● DOCUMENT EXTRACT:
┌────────

You are viewing a plain text version of this content. The canonical link for it is here.
Posted to user@ignite.apache.org by "facundo.maldonado" <ma...@gmail.com> on 2021/04/07 19:25:57 UTC

Several problems with persistence

Hi everyone, kind of frustrated/disappointed here.

I have a small cluster on a test environment where I'm trying to take some
measures so 
I can size the cluster I will need in production and estimate some costs.

The use case is simple, consume from a Kafka topic and populate the database
so other components can start querying (key-value access only).

The cluster is described below:

AWS/K8S environment
4 data nodes and 4 'streamer' nodes.

Data nodes:
- 12 Gb memory requested
- 4 Gb for JMV xms and xmx
- 5 Gb DataRegion maxSize
- persistence Enabled
- writeThrottling Enabled 
- walSegmentSize 256 Mb 
- 10 Gb volume attached for storage /opt/work/storage
- 3 Gb volume attached for WAL /opt/work/wal  (~10*walSegmentSize)
- WalArchive disabled (walArchivePath==walArchive)

└────────

● RECORDED DATA:
┌────────

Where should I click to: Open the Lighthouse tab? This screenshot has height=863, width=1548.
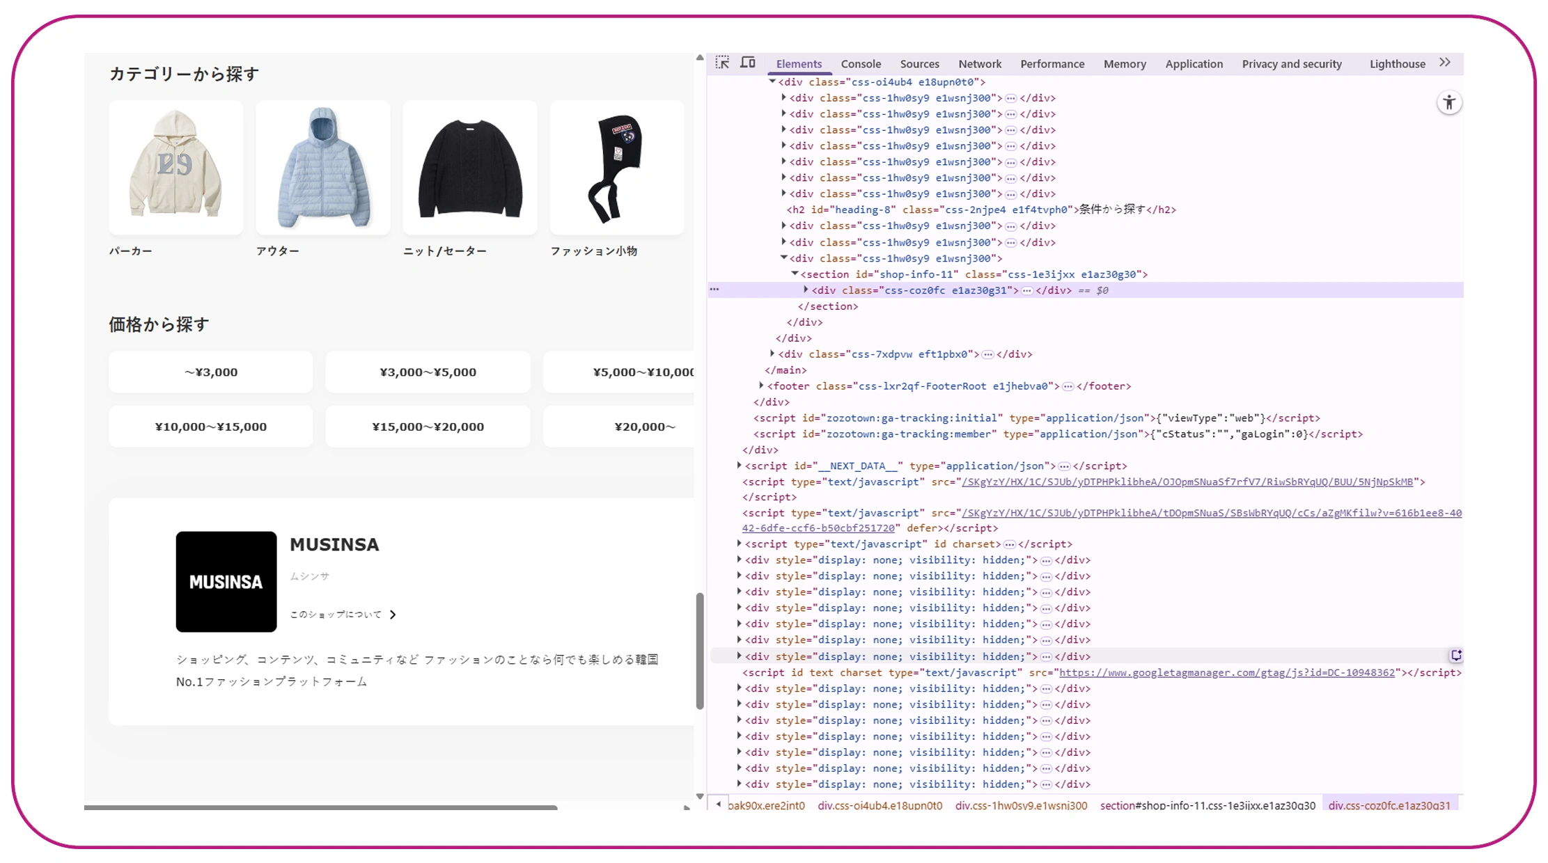point(1397,64)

└────────

● OBJECTIVE 1:
Using the Ignite persistence post, mark each statement (a), (b) and (c) yes or no, and quote the exact words from the post that decide it.
(a) The cluster has four data nodes and four streamer nodes.
(b) Write throttling is turned off on the data nodes.
(c) Each data node has a 10 Gb volume attached for storage.
● OBJECTIVE 2: Resume the Ignite persistence post after its final line, writing on in the same voice and format.

● TASK ANSWER 1:
(a) Yes: "4 data nodes and 4 'streamer' nodes."
(b) No: "writeThrottling Enabled"
(c) Yes: "10 Gb volume attached for storage /opt/work/storage"

● TASK ANSWER 2:
- 1 cache
- partitionLossPolicy READ_ONLY_SAFE
- cacheMode PARTITIONED
- writeSynchronizationMode PRIMARY_SYNC
- rebalanceMode ASYNC
- backups 1
- expiryPolicyFactory AccessedExpiryPolicy 20 min

Streamer nodes (Kafka streamer as grid service - node singleton)
- 2 Gb memory requested
- allowOverwrite false
- autoflushFrequency 200ms
- 16 consumers (64 partitions in topic)

Streamer is configured to have a stream receiver, a StreamTransformer that
checks an special case where I have to chose which record I will keep.
Records are of 1.5 Kb (avg)
They are deserialized and converted into domain objects that are streamed as
BinaryObjects to the cache.

Use case:
Started with a clean environment. No data in cache, no data in wal/storage
volumes, no data in the topic.
Input data is generated at a constante rate of 1K mesages per second. 
First 20 minutes, cache size grow linearly. After that stays almost flat.
Thats expected since ExpiryPolicy was set to 20 min.
Around the hour, the lag in the consumers started to grow. 
After that, everything goes wrong.
WAL size grew beyond the limits, exactly doubled before Kubernetes kills the
pod.
Around the same moment, memory usage started to grow to near the limit
(12Gb)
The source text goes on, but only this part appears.